Normalization As A Therapeutic Tool
If the therapeutic relationship is a good one then clients will start to share aspects of themselves that they haven’t shared with others, both because they didn’t have the right words for their lived experience until now and because the guilt and shame surrounding thoughts, feelings, or behaviors thought to be abnormal compelled them to keep this information private.
So it’s usually a great relief for clients to hear that those believed to be abnormal thoughts, feelings, and behaviors aren’t so abnormal after all, that actually they’re quite common, that many people struggle with the exact same things. It’s just that no one talks about the uncomfortable truths in polite social discourse, or even in close relationships if those truths are discomfiting enough. Everyone tries as best they can to appear normal and well-adjusted, which means repressing their strangeness.
Now, when we talk about normalization as a therapeutic tool we don’t mean the legitimization of destructive ways of being in the world. We do mean building a foundation for positive change by helping clients see, where it’s applicable, that those uncomfortable thoughts and motivations don’t make them freaks of nature but human beings struggling to face and overcome existential and cultural challenges.
Just because something is ‘normal’ doesn’t necessarily make it healthy or good for the growth and happiness of the individual, and just because something is ‘abnormal’ doesn’t necessarily make it unhealthy or bad for the growth and happiness of the individual. Because normality and abnormality are almost always taken for granted standards thought to be absolutes but in actuality relatives being measured against the relative norms and values of a given culture, and that given culture doesn’t necessarily produce healthy, growth oriented, happy individuals.
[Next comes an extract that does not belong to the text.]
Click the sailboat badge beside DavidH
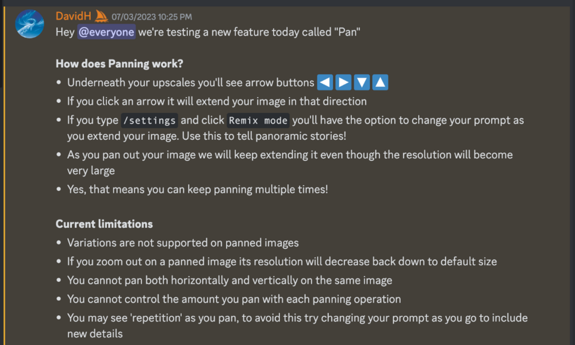 coord(102,16)
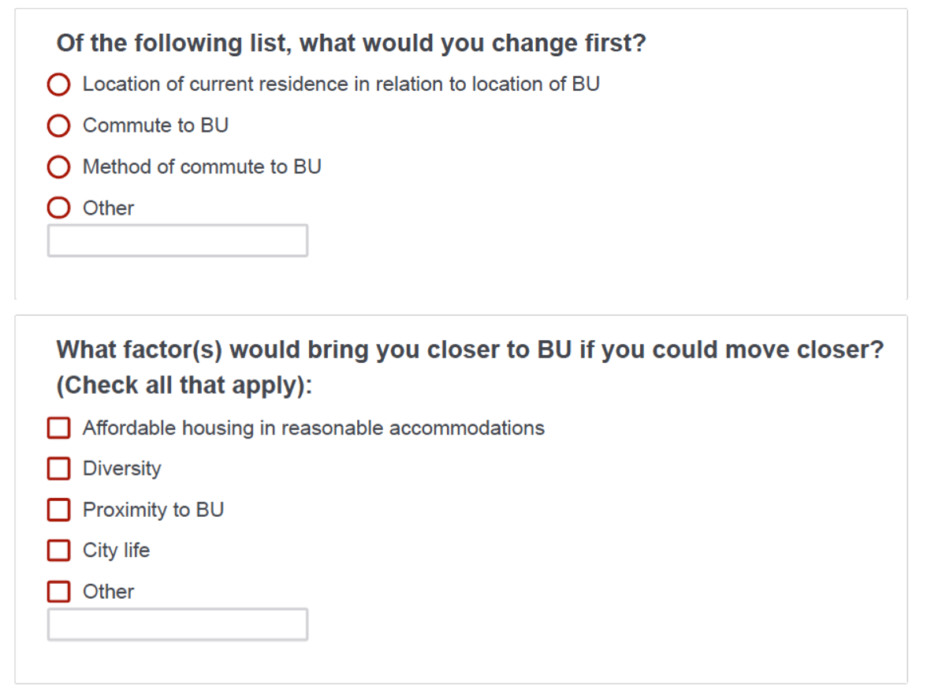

So normalization as a therapeutic tool should be used not to bring people back into the fold, into the warm comfortable womb of sameness, but rather should be used as a jumping off point for positive, growth oriented differentiation. The goal should be to help clients make the connection between their underlying existential conflicts and the ‘abnormal’, embarrassing, guilt inducing thoughts, feelings, and behaviors they’ve consciously or unconsciously taken to deal with them. The question becomes, “What are better ways to deal with these conflicts, ways that may or may not diverge from what’s considered ‘normal’ but definitely do support the growth and happiness of the individual?”